> Task item
Please print, exactly, only the lines in the entries below from the line that has "The image size is (1497, 951)." through the line that has "This screenshot has". Pictures don't go in.

> Data listing
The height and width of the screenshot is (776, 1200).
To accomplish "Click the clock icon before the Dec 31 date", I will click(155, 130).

==

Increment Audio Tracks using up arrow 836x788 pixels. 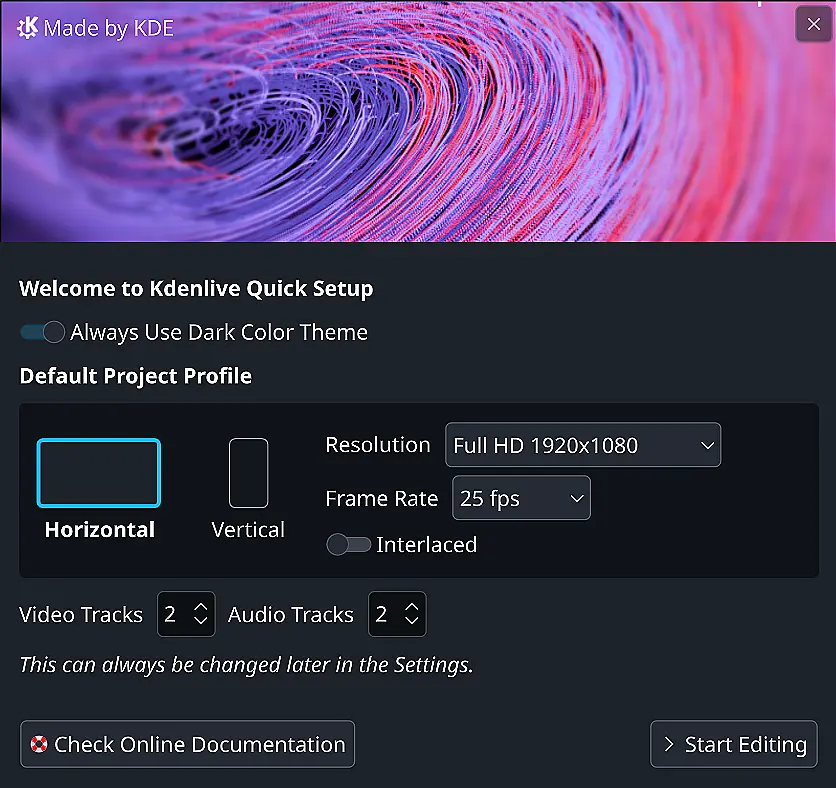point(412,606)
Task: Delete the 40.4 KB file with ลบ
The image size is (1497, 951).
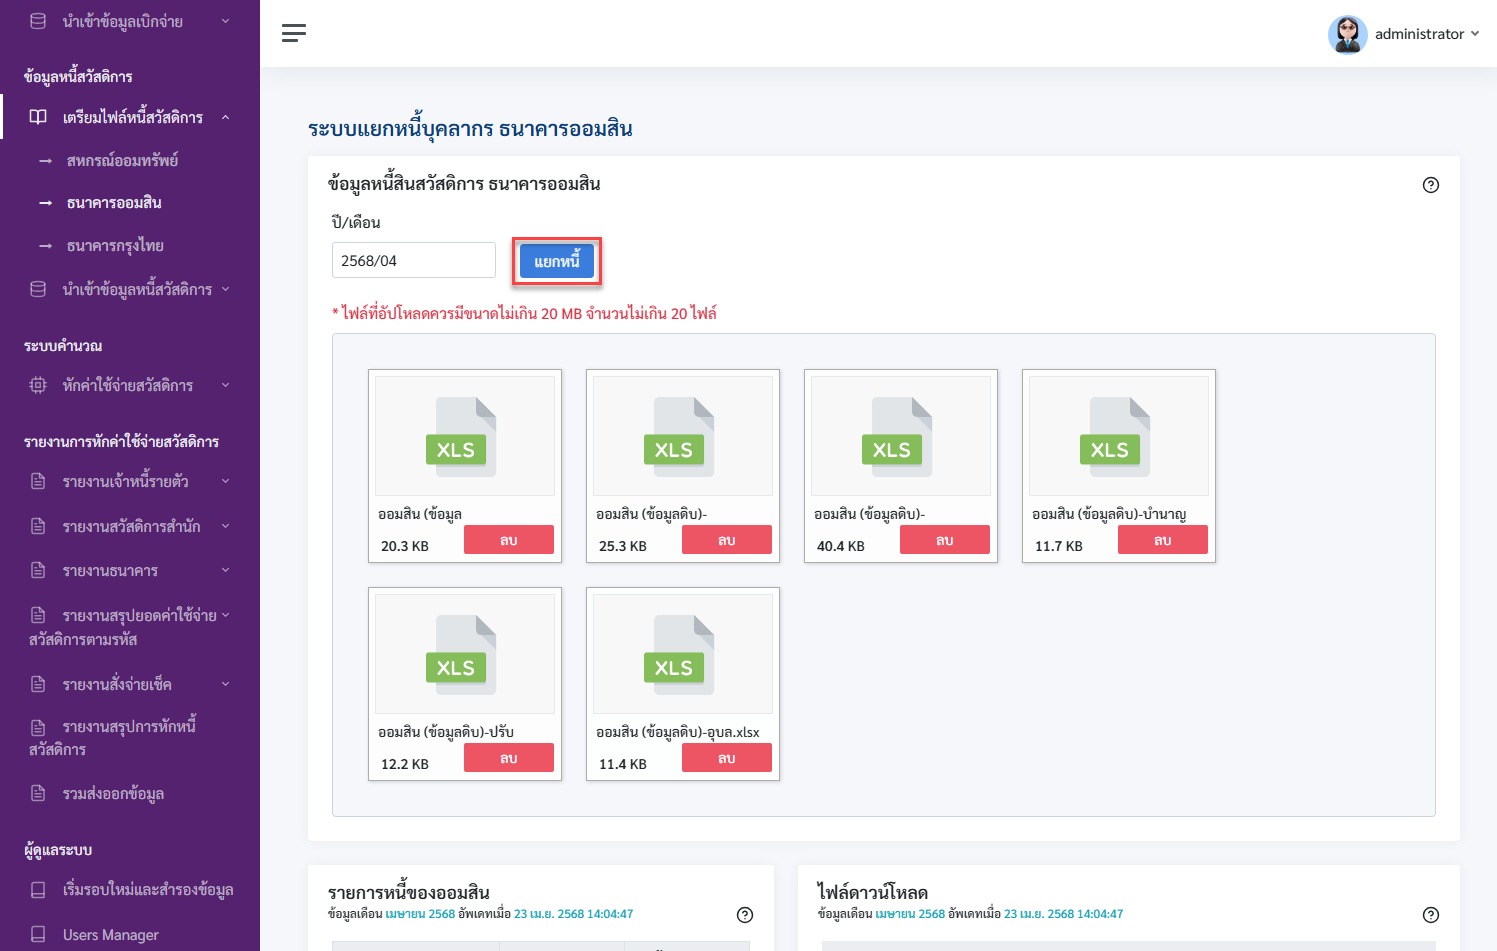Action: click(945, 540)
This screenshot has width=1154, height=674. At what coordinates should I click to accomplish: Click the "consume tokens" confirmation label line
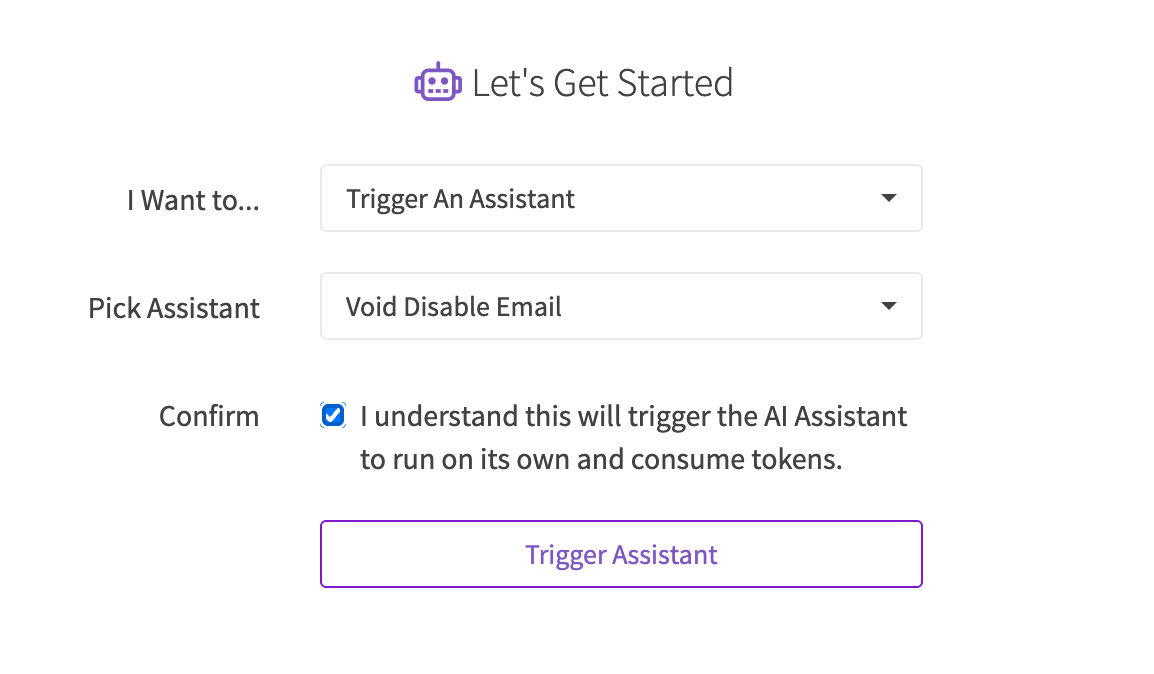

> Reply to the exercise
The image size is (1497, 951).
Action: click(945, 540)
This screenshot has width=1154, height=674. At what coordinates should I click to accomplish: Click the "consume tokens" confirmation label line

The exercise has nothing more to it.